→ Aufgabe A
Welche Personen werden im Artikel über sexistisches Kinderspielzeug mit vollem Namen genannt? Führe alle auf.
→ Aufgabe B
Übernimm aus dem Artikel über sexistisches Kinderspielzeug wortgetreu die Passage zwischen "Je größer die" und "des katalanischen Rundfunkrats ergeben.", beide einschließlich.

Sexistisches Kinderspielzeug:Her mit der Macho-Barbie!

Barbie Börse in München, 2014

Barbies gibt es vor allem in Rosa. Aber als Wissenschaftlerin zum Beispiel? Eher selten.

(Foto: Alessandra Schellnegger)

Spaniens Verbraucherschutzminister sieht in stereotypem Kinderspielzeug die Wurzel aller Ungerechtigkeiten zwischen den Geschlechtern und will dagegen vorgehen. Doch sein Eifer ist den Spaniern noch nicht ganz geheuer.

Von Karin Janker, Madrid

Spanien hat ein Kabinett, in dem mehr Ministerinnen als Minister sitzen. Die Regierung gewährt Vätern und Müttern nach der Geburt eine gleich lange Elternzeit. Und immer mehr Männer nehmen diese auch voll in Anspruch. Geht man aber in der Adventszeit durch eines der großen Kaufhäuser des Landes, ist von der fortschrittlichen Stimmung noch wenig zu spüren. "Prinzessin" prangt auf dem pink umsäumten Lätzchen, "kleines Genie" auf dem blauen. Die Rollenverteilung ist klar, sogar bei denen, die noch zu klein sind, um selbst den Breilöffel zu halten.

Je größer die Kinder werden, desto größer wird die Spreizung: In 87 Prozent der Werbespots für Puppen tauchen ausschließlich Mädchen auf, während Jungs in der Werbung fast immer Entdecker, Abenteurer und Sieger sind. Das hat eine Erhebung des katalanischen Rundfunkrats ergeben.

Wo das Problem ist? Spaniens Gleichstellungsministerin Irene Montero und der Verbraucherschutzminister Alberto Garzón sehen in stereotypem Spielzeug die Wurzel der Ungerechtigkeit zwischen den Geschlechtern. Um gegen letztere vorzugehen, zieht die spanische Regierung nun gegen sexistische Werbung für Kinderspielzeug zu Felde. Das Spielzeug von heute präge die Gesellschaft von morgen, schreiben Montero und Garzón, beide Mitte 30 und ihrerseits linkspopulistisch bis kommunistisch geprägt, in einem aktuellen Gastbeitrag in der Tageszeitung El País.

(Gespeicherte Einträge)
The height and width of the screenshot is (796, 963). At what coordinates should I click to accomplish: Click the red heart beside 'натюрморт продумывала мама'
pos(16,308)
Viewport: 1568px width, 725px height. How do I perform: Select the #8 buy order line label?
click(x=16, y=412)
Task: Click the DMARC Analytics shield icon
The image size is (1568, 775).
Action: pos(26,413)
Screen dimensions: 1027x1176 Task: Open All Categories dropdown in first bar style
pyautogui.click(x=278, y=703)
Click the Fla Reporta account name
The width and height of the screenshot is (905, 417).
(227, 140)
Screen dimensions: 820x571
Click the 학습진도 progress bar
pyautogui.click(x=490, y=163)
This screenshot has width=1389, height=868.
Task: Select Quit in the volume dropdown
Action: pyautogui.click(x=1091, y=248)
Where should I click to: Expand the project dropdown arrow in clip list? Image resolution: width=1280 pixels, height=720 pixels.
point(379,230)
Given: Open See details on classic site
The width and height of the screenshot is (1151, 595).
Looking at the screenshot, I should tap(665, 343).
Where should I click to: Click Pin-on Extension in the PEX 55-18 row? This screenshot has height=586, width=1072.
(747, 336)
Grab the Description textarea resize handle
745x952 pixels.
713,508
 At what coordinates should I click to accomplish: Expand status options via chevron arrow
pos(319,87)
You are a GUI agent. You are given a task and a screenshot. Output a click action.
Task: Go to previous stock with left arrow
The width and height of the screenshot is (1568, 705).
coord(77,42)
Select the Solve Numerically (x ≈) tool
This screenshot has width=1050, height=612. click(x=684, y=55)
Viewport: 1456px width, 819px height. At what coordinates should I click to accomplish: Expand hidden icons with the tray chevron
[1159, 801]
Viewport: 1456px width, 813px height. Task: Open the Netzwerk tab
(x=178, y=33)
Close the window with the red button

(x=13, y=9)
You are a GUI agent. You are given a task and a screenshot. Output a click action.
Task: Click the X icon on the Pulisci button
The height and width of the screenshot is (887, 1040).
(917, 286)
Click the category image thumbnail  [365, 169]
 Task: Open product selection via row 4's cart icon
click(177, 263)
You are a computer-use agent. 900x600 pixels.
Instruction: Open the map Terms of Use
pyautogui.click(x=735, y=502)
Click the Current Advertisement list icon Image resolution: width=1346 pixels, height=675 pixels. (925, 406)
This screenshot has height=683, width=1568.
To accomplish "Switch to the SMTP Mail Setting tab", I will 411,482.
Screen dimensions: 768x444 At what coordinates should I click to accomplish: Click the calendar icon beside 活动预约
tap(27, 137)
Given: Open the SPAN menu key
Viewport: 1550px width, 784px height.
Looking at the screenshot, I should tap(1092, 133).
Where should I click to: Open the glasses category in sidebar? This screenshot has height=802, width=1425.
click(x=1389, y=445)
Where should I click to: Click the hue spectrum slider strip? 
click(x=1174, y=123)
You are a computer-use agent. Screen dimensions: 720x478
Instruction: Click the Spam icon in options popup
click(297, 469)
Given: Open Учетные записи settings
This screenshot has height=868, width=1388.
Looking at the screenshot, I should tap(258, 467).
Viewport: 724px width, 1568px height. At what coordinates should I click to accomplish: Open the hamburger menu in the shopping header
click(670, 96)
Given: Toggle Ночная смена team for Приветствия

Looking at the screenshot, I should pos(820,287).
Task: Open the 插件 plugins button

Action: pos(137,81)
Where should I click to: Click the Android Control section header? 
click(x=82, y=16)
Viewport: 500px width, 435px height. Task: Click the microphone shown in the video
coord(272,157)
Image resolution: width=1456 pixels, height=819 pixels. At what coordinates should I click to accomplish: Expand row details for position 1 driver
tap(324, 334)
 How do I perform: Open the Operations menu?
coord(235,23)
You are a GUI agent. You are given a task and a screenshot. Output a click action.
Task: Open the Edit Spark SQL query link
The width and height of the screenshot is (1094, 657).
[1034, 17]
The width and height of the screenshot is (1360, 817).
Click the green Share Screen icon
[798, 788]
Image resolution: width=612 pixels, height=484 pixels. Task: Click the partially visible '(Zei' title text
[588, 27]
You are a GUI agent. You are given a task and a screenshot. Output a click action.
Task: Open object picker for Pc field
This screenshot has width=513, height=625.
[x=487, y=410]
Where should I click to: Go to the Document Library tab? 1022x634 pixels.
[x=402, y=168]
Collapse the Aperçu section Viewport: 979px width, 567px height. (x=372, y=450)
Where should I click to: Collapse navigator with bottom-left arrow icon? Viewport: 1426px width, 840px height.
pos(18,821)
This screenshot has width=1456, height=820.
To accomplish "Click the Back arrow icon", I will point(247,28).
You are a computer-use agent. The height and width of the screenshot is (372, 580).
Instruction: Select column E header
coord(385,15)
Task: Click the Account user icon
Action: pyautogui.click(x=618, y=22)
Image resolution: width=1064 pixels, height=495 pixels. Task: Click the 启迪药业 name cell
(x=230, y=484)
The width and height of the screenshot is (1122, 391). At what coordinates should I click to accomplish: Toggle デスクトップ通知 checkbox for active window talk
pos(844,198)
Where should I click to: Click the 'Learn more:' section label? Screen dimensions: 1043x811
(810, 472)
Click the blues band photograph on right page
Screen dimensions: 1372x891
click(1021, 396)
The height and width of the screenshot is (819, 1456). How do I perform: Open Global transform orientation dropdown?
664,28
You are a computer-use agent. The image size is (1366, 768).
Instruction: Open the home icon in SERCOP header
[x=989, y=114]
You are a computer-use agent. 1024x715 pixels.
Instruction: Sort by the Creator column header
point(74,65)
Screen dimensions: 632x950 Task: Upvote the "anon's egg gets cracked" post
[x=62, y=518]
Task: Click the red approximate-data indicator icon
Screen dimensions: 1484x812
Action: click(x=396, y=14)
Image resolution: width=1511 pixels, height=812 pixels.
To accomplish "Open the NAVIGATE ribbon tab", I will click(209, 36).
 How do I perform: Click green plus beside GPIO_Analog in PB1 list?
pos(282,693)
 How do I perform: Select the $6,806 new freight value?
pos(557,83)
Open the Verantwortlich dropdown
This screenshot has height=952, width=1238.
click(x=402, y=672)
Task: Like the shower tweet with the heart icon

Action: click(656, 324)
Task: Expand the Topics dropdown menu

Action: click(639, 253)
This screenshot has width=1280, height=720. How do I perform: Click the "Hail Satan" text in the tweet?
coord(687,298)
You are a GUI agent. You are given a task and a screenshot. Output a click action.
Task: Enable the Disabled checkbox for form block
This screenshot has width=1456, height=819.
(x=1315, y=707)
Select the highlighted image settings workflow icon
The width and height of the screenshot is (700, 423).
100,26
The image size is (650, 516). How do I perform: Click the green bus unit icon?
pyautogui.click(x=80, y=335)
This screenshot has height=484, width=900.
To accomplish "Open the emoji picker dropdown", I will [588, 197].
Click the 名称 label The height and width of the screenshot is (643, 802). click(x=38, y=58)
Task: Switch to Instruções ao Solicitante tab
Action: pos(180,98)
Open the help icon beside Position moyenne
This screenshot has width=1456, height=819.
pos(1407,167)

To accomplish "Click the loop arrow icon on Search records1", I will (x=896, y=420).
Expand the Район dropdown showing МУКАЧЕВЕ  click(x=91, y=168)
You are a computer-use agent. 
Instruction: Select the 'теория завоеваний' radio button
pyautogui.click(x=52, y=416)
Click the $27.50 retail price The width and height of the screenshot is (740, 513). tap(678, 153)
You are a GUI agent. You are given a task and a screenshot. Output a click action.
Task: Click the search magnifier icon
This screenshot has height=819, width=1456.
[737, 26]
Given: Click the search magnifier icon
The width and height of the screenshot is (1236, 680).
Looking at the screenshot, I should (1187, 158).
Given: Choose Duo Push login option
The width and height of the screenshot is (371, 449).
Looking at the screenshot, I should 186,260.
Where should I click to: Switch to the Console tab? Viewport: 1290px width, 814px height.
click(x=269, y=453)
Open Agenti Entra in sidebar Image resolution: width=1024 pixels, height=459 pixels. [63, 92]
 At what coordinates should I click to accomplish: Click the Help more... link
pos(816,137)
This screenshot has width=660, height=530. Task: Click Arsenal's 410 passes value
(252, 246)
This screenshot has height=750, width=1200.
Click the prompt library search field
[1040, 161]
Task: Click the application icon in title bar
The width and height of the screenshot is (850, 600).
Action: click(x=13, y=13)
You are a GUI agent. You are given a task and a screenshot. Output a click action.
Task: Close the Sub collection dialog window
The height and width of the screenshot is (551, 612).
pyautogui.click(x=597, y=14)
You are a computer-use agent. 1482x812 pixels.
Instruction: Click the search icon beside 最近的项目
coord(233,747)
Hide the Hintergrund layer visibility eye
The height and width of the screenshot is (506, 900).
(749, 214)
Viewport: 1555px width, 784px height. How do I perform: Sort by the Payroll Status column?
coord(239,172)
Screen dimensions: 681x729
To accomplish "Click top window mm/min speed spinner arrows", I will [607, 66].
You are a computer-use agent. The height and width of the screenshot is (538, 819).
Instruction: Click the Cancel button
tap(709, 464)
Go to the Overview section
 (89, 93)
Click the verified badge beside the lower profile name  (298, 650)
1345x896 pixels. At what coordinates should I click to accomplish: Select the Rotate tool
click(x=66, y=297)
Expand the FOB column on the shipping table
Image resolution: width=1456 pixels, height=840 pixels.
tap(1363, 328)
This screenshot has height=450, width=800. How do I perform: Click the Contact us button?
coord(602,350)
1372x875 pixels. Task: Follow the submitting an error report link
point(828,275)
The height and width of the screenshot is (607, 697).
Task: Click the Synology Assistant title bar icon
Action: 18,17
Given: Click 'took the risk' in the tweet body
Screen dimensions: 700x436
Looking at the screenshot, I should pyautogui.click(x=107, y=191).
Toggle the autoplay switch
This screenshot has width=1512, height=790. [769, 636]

→ Vollständige Antwort A
- Alessandra Schellnegger
- Karin Janker
- Irene Montero
- Alberto Garzón

→ Vollständige Antwort B
Je größer die Kinder werden, desto größer wird die Spreizung: In 87 Prozent der Werbespots für Puppen tauchen ausschließlich Mädchen auf, während Jungs in der Werbung fast immer Entdecker, Abenteurer und Sieger sind. Das hat eine Erhebung des katalanischen Rundfunkrats ergeben.